特に、今の状況が稀有なのは、完全に地元の人と一緒に、州保健省の中で働いているということだ。北部では国連機関や国際NGOはパートナー組織として、州や自治体を支援するという立場であった。しかし、今は国籍と肌の色が異なるだけで、ナイジェリア人のチームリーダーから、均等に仕事を振られてこなしている。おそらく、今後の国際保健キャリアを予見しても、この立場で毎日仕事することはないであろう。

その仕事の中で頂いた、自分への宿題を記しておこうと思う。このパンデミック対応で、現場で課題となっていることです。未来の有事では、これらにより良く対応することを目指すべきである。

COVID19を信じられない住民たち:

エボラの時も住民が医療者を攻撃するということがありましたが、それと基本構造は似ていることを見ているのでは。肌感覚ですが、2-3割の人は今パンデミックが起きていることを信じていないように思う。それには、二つ要因があると思います。1つ目は、見えにくい病気であるということ。Asymptomaticやmild symptoms など言われても、ピンときません。皆さん、マラリアの一種のように捉えている。2つ目は、いきなり実施された公衆衛生対策が、いきなりすぎた。元から政府に対して信頼していない人々は、ロックダウンや州間の移動規制は政府の横暴で、自分たちは不利益しかこうむっていないと感じている。

今までにない病気でよく分からないし、いきなり極端なことを実施する。エボラでも同じではなかったでしょうか。致死率が高くて、罹患したら家族から引き離されて、死亡しても、まともな葬式もあげることも許されない。
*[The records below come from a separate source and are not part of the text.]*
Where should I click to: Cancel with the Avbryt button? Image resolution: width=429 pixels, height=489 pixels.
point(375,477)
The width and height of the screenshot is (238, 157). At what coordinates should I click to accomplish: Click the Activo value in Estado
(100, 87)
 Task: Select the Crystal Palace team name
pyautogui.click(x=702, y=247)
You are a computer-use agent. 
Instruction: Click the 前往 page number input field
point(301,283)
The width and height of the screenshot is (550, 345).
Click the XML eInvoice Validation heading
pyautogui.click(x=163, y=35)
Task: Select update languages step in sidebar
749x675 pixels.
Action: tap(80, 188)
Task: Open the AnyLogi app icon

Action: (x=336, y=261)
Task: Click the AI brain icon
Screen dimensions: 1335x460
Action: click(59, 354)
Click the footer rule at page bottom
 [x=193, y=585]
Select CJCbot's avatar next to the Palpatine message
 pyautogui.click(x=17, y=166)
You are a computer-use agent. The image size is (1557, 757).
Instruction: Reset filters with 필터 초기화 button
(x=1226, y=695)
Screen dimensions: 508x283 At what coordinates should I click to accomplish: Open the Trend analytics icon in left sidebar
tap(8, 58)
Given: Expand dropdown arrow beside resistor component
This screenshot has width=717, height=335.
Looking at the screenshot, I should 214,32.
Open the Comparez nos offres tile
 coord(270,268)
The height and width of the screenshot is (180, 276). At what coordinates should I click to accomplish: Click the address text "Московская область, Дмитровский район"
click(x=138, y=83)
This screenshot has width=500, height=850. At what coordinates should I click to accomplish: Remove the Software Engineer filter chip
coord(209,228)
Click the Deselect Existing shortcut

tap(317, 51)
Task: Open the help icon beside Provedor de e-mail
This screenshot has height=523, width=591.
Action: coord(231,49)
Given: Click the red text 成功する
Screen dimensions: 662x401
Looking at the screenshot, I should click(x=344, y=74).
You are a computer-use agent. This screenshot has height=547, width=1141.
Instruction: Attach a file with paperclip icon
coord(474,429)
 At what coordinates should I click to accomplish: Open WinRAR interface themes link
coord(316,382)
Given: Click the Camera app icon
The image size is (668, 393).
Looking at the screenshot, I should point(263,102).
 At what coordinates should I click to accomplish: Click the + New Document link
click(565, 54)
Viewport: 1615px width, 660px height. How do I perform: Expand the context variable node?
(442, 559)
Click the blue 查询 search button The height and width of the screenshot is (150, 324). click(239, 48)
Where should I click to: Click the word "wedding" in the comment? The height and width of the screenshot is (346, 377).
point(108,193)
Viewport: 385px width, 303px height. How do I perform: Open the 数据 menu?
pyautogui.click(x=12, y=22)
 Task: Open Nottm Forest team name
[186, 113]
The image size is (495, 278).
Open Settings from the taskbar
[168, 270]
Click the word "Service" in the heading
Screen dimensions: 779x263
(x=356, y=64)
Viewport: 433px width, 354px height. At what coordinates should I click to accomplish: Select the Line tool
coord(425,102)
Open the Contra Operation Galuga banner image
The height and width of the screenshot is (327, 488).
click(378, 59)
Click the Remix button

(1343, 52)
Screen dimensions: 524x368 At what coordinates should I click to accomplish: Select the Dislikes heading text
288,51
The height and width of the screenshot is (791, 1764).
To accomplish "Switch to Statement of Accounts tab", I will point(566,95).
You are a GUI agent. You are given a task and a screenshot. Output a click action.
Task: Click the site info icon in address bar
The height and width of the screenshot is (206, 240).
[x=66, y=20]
エボラ対策を経験したことないですが、類似性はあるのではないかと思います。

宿題①「社会・地域とのコミュニケーション方法の確立」
国際保健でも、Communication for Development(開発のためのコミュニケーション)という分野が重要視されているが、今になってその重要性が理解できた。戦略的かつ系統的に、コミュニティに情報伝達して、信頼関係を構築しないと、何かの行動を期待することは難しい。日本であれば、国家元首が緊急事態宣言をすれば、危機感を持ってくれる人が大多数であろう。しかし、大統領や政府および繰り返し訴えても、全く信じてもらえないがある。

では、今の状況で考えうる解決策は何か。
1)宗教・伝統的リーダーの巻き込み。ナイジェリア人は非常に信仰深いので、キリスト・イスラム・伝統的指導者に協力してもらう。これはポリオ対策や予防接種でも取っていた方法であり、尚更重要であると思うのだが、このパンデミックにおいてどれだけ有効的に実施されているか不明だ。
2)地元メディアの巻き込み。疫学チームの活動取材にロイターが来たことがあった。Contact Tracingの活躍を取材してくれたわけだ。しかし、ロイターは、ナイジェリアの出来事を、国外に発信していく。我々が発信すべき対象は、自分たちのオフィスから30キロ圏内にいる人たちだ。なので、地元メディアにこちらから、働きかけるとかはできないであろうか。
3)SNSにスマートに対抗。思った以上に、SNSで広まるデマが、人々の不信感や恐怖を煽っている。朝のミーティングでも、ネガキャンにはポジキャンで対応すべきだと提案が出た。一理あるように思う。従来のコミュニケーション方法に加えて、このスマホによるSNS情報社会を味方につける必要がある。